She looked to him, honesty in her gaze. “My lord.” She curtsied, looking as graceful and proper as one could standing atop a hazard field.
He inclined his head, reminding himself that she was a pawn in this game. That it was Maggie who would lose the most. She would gain a title and wealth beyond imagining, but she would never have a husband who loved her.
Her husband would always love another.
“She’s a helluva treat, Cross!” someone called from the crowd.
“I’d like to get my hands on those legs!” A man reached for her slipper, grazing the toe before she gasped and pulled away, pressing back against Cross.
He might not wish to marry her, but she didn’t deserve this.
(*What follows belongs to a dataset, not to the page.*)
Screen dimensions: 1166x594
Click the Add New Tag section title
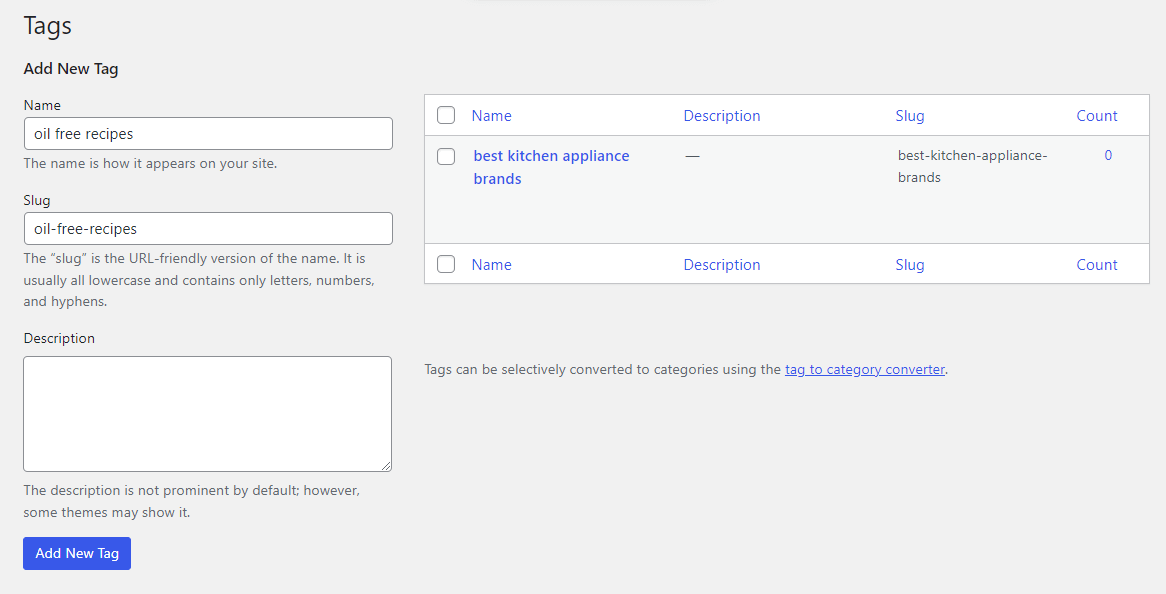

He pressed a boot down on the man’s wrist, just hard enough to trap the hand to the table. “Touch her and lose it.”
Knight laughed. “You see how he’s already protectin’ her? Can’t keep his hands off her, that Cross! They’ll make me handsome grandsons! I wager the Viscount Baine arrives before the year is out!”
The sound of Baine’s name on Knight’s lips sent a wave of heat through Cross. “I’ve twenty quid says he’s already on the way!” came a booming retort from the crowd.
Laughter and excited cheers rose up from the floor of the hell, punctuated by a loud, “Kiss ’er!”
“Aye, give the girl a good one, Cross!”
Knight laughed. “I haven’t any problem with it!”
“Of course you don’t, you bastard,” Cross hissed beneath the drunken cheers of agreement. “She’s a future countess, and your daughter, and you want her ruined in a gaming hell?”
“She’s my daughter and your future countess,” Knight replied over the cries of agreement. “I think a kiss in a gaming hell is to be expected. And I’m nothing if not a fine host; she’s not getting off this table until they get what they want.”
Maggie’s cheeks had turned red, and she peered up at Cross through sooty black lashes. “My lord,” she whispered, “please. Let us have done with it, shall we?”
He took pity on the girl. “I’m sorry this must be here.”
But Maggie pitied him as well. “I am sorry it is with me,” she said, all sympathy.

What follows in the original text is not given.